United States or Norway ? Vote for the TOP Country of the Week !


Professor Sudhoff: Bibliographia Paracelsica, Berlin, 1894, 1899. R. Julius Hartmann: Theophrast von Hohenheim, Berlin, 1904; ditto, Franz Strunz, Leipzig, 1903. Anna M. Stoddart: The Life of Paracelsus, London, John Murray, 1911. Paracelsus is the Luther of medicine, the very incarnation of the spirit of revolt.

Professor Sudhoff, of Leipzig, has made an exhaustive bibliographical study of his writings, there have been recent monographs by Julius Hartmann, and Professors Franz and Karl Strunz, and a sympathetic summary of his life and writings has been published by the late Miss Stoddart. Indeed there is at present a cult of Paracelsus.

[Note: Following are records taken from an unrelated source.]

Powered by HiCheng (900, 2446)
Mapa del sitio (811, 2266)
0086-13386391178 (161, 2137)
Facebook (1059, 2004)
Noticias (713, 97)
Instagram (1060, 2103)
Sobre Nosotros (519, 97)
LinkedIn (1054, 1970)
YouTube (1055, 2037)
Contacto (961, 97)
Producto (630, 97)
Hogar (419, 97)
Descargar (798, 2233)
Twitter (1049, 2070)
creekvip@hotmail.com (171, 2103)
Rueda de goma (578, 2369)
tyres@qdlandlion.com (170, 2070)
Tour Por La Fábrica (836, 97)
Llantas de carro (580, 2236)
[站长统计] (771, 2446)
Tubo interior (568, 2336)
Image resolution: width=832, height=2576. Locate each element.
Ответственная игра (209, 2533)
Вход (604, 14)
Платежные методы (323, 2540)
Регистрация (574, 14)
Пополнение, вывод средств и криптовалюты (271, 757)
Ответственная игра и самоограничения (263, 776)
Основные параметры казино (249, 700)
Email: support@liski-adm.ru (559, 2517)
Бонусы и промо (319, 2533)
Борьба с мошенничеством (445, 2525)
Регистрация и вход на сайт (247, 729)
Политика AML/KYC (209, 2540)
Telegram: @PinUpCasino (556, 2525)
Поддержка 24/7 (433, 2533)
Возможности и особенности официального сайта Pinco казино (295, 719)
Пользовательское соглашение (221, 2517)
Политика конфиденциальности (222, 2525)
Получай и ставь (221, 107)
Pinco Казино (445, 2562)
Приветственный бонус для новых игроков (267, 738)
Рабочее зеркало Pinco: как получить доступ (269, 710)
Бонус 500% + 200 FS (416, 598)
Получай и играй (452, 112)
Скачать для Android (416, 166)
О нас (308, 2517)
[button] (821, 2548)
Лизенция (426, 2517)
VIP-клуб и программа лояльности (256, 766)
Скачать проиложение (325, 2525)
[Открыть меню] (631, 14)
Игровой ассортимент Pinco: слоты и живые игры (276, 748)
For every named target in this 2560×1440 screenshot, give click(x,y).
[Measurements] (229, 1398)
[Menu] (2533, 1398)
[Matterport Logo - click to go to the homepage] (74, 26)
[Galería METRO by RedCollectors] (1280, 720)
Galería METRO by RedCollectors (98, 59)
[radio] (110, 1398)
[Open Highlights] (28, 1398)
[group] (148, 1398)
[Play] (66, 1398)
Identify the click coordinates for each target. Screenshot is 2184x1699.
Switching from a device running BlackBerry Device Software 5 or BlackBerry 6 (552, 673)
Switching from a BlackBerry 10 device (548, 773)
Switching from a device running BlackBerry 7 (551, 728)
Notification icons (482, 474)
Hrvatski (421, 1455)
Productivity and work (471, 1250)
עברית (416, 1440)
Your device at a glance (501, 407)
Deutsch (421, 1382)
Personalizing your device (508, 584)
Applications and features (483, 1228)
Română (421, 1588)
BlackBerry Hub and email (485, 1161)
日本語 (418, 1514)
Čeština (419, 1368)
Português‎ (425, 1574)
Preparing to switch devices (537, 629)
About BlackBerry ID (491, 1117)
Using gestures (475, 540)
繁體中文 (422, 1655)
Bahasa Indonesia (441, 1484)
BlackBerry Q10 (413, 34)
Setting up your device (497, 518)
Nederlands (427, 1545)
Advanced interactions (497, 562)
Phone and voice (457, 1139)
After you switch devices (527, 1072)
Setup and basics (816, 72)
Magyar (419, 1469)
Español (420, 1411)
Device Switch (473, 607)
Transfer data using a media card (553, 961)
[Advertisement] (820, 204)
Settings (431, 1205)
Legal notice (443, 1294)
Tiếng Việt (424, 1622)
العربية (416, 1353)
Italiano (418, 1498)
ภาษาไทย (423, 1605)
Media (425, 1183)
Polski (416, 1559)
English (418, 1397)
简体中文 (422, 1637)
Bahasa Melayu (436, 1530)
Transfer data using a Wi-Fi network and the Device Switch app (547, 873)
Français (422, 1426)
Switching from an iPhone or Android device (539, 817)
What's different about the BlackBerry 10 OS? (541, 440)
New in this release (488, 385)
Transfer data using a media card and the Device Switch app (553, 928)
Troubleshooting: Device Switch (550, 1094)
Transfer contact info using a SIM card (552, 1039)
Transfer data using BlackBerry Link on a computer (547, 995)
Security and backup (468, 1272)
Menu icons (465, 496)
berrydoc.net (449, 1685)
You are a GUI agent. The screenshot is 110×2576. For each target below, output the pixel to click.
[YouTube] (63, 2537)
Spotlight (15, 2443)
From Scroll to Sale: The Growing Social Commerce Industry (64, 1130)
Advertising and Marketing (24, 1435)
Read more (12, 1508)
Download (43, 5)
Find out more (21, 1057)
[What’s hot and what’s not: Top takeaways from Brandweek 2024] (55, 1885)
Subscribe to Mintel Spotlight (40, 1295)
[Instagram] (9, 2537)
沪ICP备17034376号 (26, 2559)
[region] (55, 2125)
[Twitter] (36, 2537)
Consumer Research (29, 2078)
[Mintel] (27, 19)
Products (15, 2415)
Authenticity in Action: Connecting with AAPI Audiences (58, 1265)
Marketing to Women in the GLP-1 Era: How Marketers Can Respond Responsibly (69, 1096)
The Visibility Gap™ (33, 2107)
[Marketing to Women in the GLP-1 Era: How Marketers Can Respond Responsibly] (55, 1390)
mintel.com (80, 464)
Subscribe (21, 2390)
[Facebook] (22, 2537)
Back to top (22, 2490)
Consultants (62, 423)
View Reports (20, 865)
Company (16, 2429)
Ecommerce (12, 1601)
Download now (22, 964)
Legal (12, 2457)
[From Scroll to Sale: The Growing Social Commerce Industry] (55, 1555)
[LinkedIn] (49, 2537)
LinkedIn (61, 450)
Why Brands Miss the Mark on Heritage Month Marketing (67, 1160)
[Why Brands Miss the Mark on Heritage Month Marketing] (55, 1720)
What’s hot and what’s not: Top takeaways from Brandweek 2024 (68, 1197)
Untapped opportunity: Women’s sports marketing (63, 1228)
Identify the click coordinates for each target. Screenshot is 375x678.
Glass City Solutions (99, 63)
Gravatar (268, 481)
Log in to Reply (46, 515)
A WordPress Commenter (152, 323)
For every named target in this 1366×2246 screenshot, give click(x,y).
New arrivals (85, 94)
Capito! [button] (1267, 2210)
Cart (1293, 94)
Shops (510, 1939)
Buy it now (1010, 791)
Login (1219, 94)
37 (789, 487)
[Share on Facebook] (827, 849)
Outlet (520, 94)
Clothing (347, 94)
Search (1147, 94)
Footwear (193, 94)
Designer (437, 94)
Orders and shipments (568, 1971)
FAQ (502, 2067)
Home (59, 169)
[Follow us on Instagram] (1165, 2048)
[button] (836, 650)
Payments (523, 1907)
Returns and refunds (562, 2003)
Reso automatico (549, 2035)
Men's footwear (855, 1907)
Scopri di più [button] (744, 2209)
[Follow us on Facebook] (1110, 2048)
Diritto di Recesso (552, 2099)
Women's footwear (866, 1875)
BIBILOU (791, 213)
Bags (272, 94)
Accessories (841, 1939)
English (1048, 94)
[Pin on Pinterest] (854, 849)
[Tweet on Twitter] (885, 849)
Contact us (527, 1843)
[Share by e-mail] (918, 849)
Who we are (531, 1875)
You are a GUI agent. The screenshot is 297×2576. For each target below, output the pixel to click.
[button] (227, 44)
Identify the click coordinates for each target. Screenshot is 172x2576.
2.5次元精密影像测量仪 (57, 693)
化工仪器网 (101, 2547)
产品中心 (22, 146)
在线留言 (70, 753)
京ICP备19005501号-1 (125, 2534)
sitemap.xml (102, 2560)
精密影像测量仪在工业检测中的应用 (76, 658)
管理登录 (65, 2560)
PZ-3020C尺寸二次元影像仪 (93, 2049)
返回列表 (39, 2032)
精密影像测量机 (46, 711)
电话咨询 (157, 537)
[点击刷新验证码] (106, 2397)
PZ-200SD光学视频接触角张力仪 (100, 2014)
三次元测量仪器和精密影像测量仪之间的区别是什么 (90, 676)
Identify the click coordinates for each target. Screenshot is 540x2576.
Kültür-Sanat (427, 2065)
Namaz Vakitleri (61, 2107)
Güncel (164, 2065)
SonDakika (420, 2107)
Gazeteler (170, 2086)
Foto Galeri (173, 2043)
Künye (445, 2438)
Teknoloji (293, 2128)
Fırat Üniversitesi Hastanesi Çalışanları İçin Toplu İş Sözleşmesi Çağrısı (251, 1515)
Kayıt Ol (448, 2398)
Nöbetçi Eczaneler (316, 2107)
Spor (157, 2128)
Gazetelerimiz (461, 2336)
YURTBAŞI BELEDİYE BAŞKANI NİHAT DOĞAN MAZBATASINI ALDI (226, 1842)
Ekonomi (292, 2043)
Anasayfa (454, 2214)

In estimating his position there is the great difficulty referred to by Sudhoff in determining which of the extant treatises are genuine. In the two volumes issued in English by Waite in 1894, there is much that is difficult to read and to appreciate from our modern standpoint.

The sources of the anatomical knowledge of the Middle Ages are discussed in detail in the following works: R. R. von Töply, Studien zur Geschichte der Anatomie im Mittelalter, Vienna, 1898; K. Sudhoff, Tradition und Naturbeobachtung, Leipzig, 1907; and also numerous articles in the Archiv für Geschichte der Medizin und Naturwissenschaften; Charles Singer, 'A Study in Early Renaissance Anatomy', in Studies in the History and Method of Science, vol. i, Oxford, 1917.

V. Rose, Sorani Ephesii vetus translatio Latina cum additis Graeci textus reliquiis, Leipzig, 1882; F. Weindler, Geschichte der gynäkologisch-anatomischen Abbildung, Dresden, 1908. The discovery and attribution of these figures is the work of K. Sudhoff.